Since a Thermosonic bond can be formed well below the melting points of the mating metals, such as gold (with a melting point of 1064°C), it can be used to connect gold wires to the metallized bonding pads of the silicon "Chip" without incurring any thermally related damage. Figure 1 shows gold wires bonded (as low as 300°C) to gold metallized thin film bonding pads which were previously deposited on the peripheral surface of the silicon integrated circuit chip during its manufacturing stage. The bond is formed by transmitting a combination of heat (near 300°C), ultrasonic/vibratory energy and force in order to sufficiently deform the wire and form the necessary contact area against the gold metallized mating surface-pads. Since relatively low Thermosonic bonding parameters were shown to form reliable bonds (see Invention section below), the integrity of the fragile silicon integrated circuit "Chip" is maintained during the bonding cycle and throughout its intended lifetime where it functions as the "brains" in various types of computers. Since reliable Thermosonic bonds can be formed using a relatively low set of bonding parameters (temperature and force) as well as using a range of metal lead-wires (such as gold, copper and aluminum), an evergrowing number of other applications have evolved as described below.

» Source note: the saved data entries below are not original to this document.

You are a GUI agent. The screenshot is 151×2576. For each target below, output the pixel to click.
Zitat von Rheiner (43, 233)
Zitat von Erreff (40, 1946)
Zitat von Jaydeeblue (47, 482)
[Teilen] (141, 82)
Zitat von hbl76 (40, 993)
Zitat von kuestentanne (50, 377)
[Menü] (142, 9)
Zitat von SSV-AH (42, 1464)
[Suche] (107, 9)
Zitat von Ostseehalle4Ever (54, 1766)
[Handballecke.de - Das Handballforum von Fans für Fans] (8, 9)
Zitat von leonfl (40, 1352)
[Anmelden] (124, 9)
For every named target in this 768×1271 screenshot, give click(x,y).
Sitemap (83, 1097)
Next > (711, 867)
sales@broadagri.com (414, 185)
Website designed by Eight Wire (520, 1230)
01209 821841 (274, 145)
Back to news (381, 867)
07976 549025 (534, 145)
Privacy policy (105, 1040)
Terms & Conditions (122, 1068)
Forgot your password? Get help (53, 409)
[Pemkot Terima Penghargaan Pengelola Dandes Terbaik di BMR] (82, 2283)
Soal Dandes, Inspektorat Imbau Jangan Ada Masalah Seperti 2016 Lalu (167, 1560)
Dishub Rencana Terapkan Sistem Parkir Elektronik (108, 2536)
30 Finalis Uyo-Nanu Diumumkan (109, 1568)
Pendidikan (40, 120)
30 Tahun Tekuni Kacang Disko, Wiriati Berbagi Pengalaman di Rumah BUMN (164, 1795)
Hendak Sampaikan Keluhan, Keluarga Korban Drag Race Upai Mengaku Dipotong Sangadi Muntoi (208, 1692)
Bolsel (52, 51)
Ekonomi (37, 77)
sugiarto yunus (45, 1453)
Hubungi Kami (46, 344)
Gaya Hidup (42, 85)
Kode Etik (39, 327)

Three methods of solid state wire bonding were sequentially developed to form permanent interconnections between the silicon integrated circuits (ICs) to the external circuitry and outside world. In the mid-1950s, solid state wire bonds were made using heat and pressure and was referred to as thermocompression bonding. The process was generally limited to bonding pre-cleaned gold wires to gold surfaces. In the early 1960s commercial ultrasonic wire bonders were introduced which used dual bonding parameters of vibratory energy and force to form wire bonds.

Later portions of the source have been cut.